*** Opening THE INPUT ***
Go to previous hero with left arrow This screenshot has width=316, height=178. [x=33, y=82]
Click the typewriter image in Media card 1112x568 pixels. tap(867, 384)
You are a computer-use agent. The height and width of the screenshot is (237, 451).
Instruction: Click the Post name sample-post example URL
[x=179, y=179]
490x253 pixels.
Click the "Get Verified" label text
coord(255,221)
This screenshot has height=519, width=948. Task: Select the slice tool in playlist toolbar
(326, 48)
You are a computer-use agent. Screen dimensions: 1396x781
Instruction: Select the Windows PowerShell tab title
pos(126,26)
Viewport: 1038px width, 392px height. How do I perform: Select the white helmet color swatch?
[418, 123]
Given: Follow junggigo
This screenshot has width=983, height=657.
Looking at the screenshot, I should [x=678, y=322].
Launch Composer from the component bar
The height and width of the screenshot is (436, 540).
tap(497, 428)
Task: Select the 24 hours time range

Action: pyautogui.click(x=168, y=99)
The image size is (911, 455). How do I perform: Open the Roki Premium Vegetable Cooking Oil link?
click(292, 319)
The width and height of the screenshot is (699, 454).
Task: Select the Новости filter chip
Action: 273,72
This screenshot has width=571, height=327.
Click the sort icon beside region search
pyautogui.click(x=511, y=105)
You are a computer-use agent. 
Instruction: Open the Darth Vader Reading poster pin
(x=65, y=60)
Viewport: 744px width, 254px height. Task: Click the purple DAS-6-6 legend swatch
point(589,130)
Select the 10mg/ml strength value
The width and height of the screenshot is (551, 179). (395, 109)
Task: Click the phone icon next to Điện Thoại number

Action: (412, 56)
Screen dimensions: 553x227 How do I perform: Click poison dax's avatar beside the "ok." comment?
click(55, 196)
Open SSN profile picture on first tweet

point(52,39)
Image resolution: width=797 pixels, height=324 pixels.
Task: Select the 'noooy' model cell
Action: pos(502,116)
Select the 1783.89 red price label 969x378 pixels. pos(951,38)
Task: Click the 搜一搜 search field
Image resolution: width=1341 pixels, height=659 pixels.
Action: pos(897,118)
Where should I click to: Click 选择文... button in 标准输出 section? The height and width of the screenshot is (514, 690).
*** Closing THE INPUT ***
EXERCISE DESCRIPTION |
From the records above, copy out the line with "Task: Select the 24 hours time range", the line with "This screenshot has width=571, height=327.", and every line between them, word for word.

WRITTEN REPLY |
Task: Select the 24 hours time range

Action: pyautogui.click(x=168, y=99)
The image size is (911, 455). How do I perform: Open the Roki Premium Vegetable Cooking Oil link?
click(292, 319)
The width and height of the screenshot is (699, 454).
Task: Select the Новости filter chip
Action: 273,72
This screenshot has width=571, height=327.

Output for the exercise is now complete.